Le gouvernement grec (« le Gouvernement ») a été représenté par son agent adjoint, M. M. Apessos.
Invoquant l’article 3, les requérants se plaignent de leurs conditions de détention au commissariat de Polikhni. Invoquant l’article 13, les requérants se plaignent également de l’absence d’un recours effectif pour se plaindre de leurs conditions de détention.

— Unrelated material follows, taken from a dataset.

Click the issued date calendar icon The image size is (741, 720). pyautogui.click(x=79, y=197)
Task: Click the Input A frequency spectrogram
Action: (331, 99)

Les 3 et 9 novembre 2014, la Cour a reçu des déclarations de règlement amiable signées par les parties. Par ces déclarations, le Gouvernement s’est engagé à verser à chacun des requérants la somme de 5 000 (cinq mille) euros, couvrant tout préjudice moral, ainsi que les frais et dépens, plus tout montant pouvant être dû à titre d’impôt par les requérants. Les requérants ont renoncé à toute autre prétention à l’encontre de la Grèce à propos des faits à l’origine de leur requête. Lesdites sommes seront versées dans les trois mois suivant la date de la notification de la décision de la Cour. À défaut de règlement dans ledit délai, le Gouvernement s’engage à verser, à compter de l’expiration de celui-ci et jusqu’au règlement effectif de la somme en question, un intérêt simple à un taux égal à celui de la facilité de prêt marginal de la Banque centrale européenne, augmenté de trois points de pourcentage. Ce versement vaudra règlement définitif de l’affaire.
EN DROIT
La Cour prend acte du règlement amiable auquel sont parvenues les parties. Elle estime que celui-ci s’inspire du respect des droits de l’homme tels que les reconnaissent la Convention et ses protocoles et n’aperçoit par ailleurs aucun motif justifiant de poursuivre l’examen de la requête. En conséquence, il convient de rayer l’affaire du rôle.
Par ces motifs, la Cour, à l’unanimité,
Décide de rayer la requête du rôle en application de l’article 39 de la Convention.
Fait en français puis communiqué par écrit le 5 février 2015.